WHAT THE TASK REQUIRES:
Filter the records below down to lines containing "agent".

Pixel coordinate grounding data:
- - -
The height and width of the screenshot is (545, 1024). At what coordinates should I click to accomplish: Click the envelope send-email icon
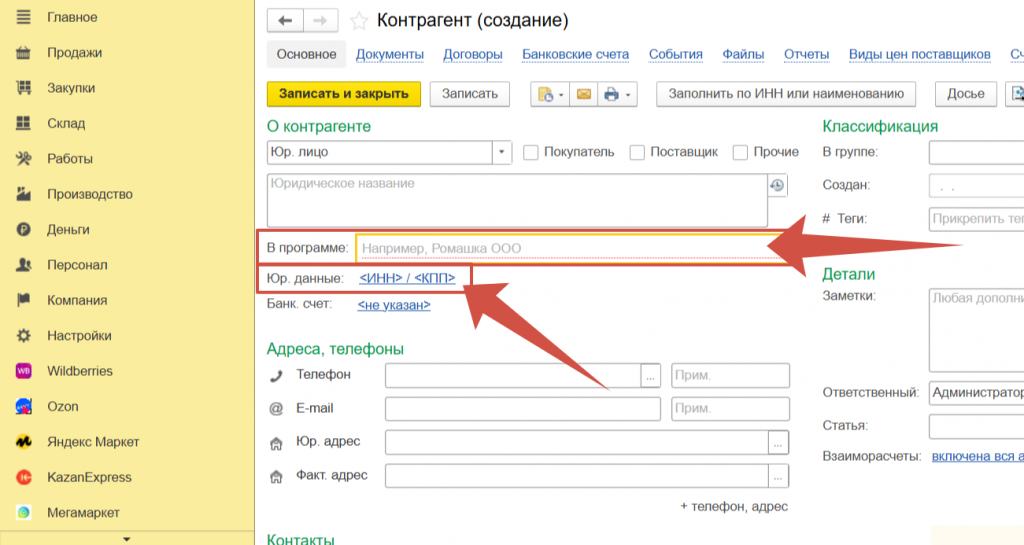[583, 94]
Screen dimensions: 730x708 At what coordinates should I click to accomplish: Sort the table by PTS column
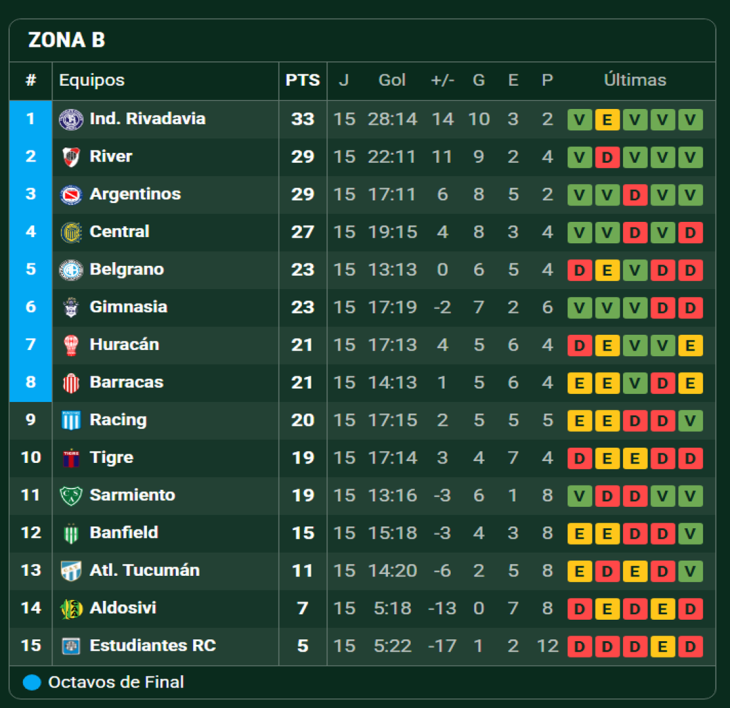[302, 81]
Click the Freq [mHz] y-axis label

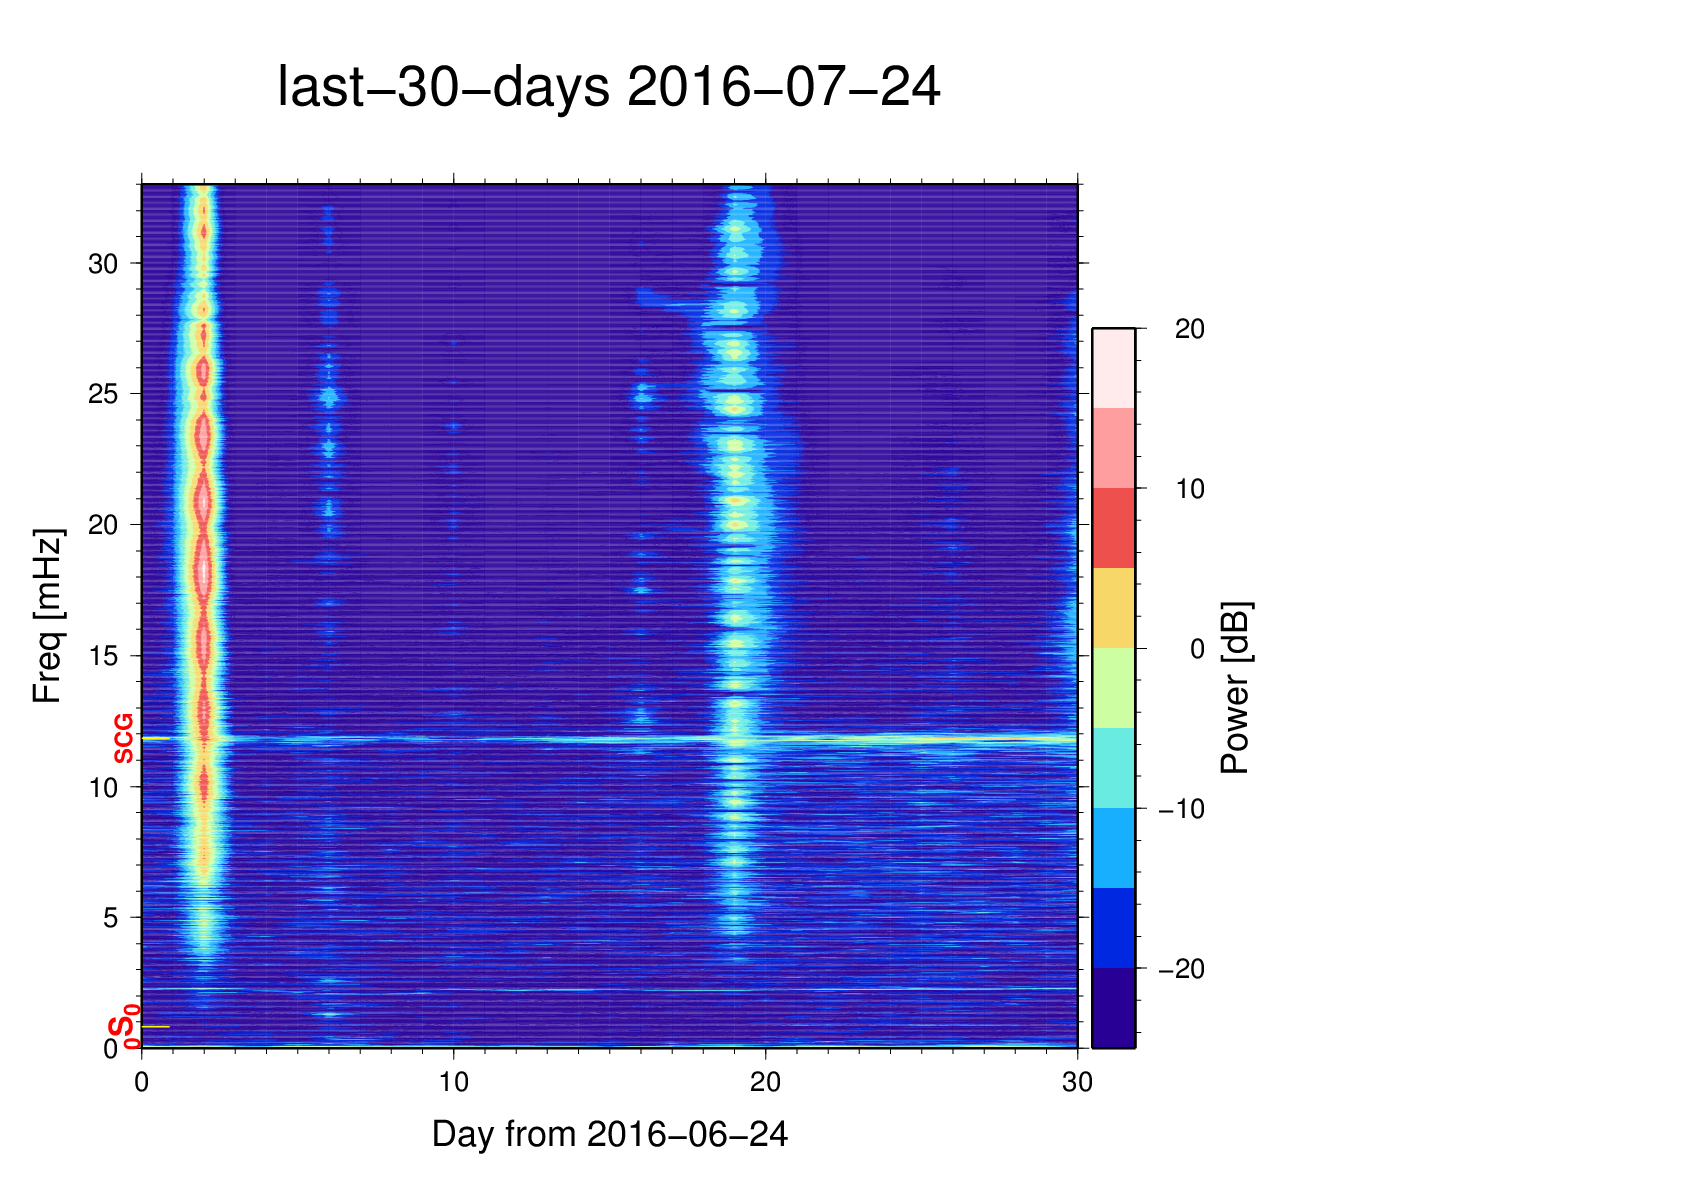pyautogui.click(x=47, y=616)
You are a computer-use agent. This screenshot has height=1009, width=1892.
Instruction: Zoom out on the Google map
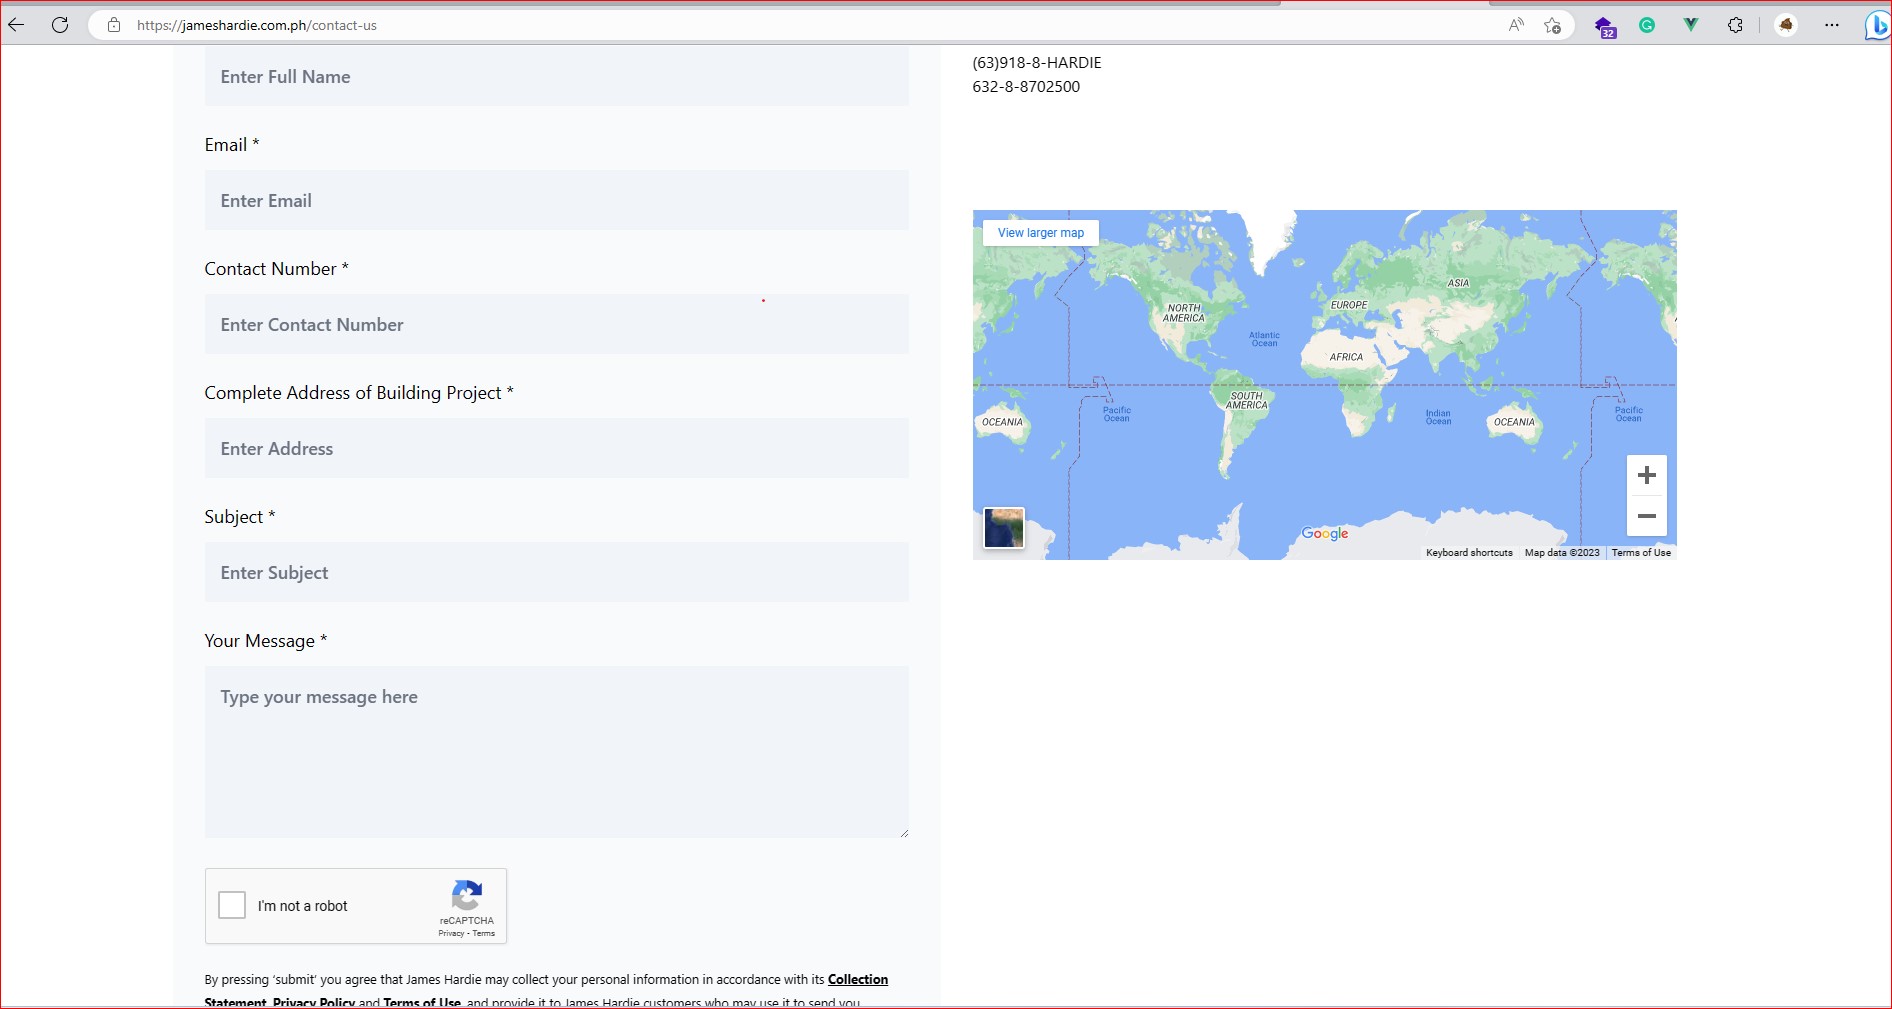point(1646,516)
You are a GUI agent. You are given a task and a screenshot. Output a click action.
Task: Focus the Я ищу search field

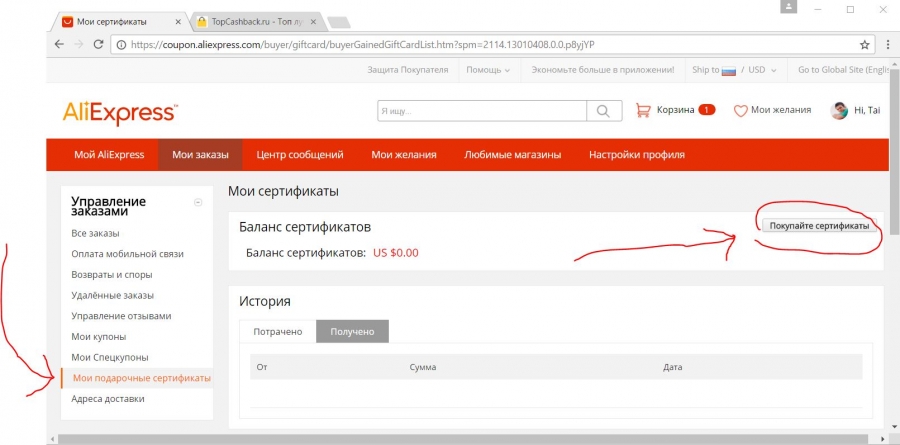pos(480,111)
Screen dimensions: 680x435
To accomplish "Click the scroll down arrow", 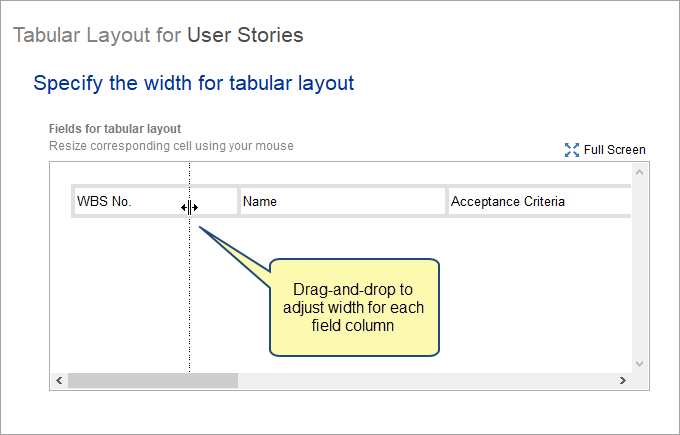I will 639,363.
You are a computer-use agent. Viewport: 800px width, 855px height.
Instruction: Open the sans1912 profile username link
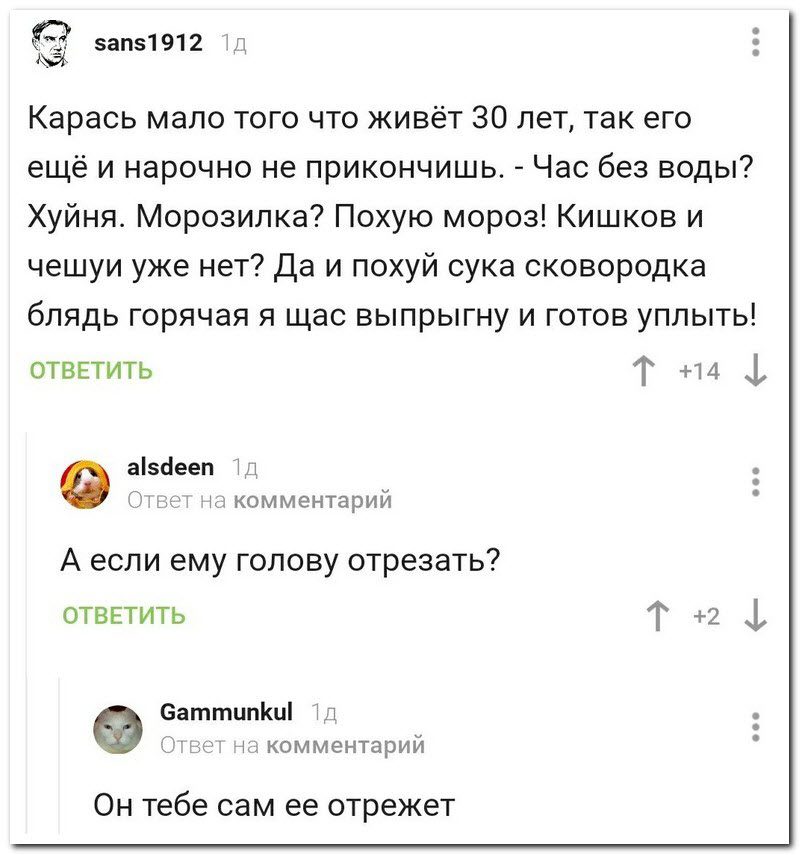(x=145, y=42)
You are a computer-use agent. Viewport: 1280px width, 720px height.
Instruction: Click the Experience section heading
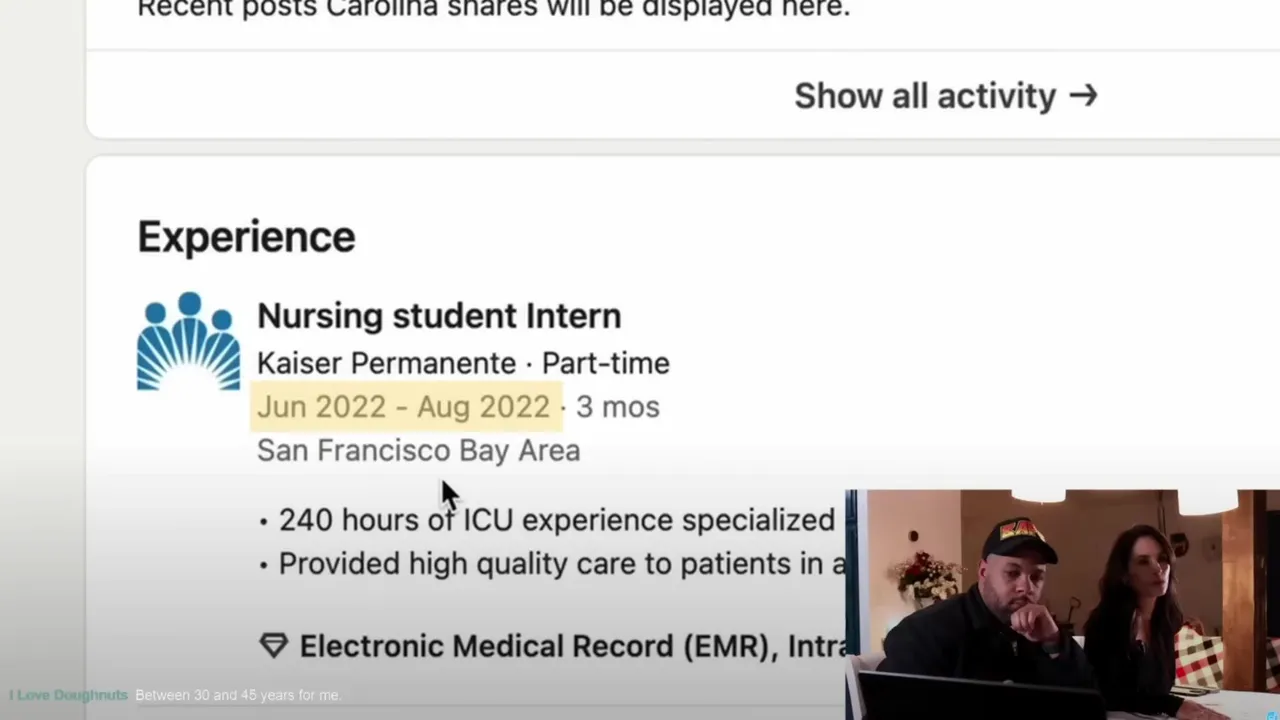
- - -
ANSWER BOX:
You are a computer-use agent. This screenshot has height=1009, width=1892.
You are a GUI agent. You are given a task and a screenshot. Output a click action.
You are a computer-use agent. Viewport: 800px width, 855px height.
You are a computer-use agent. Viewport: 1280px width, 720px height.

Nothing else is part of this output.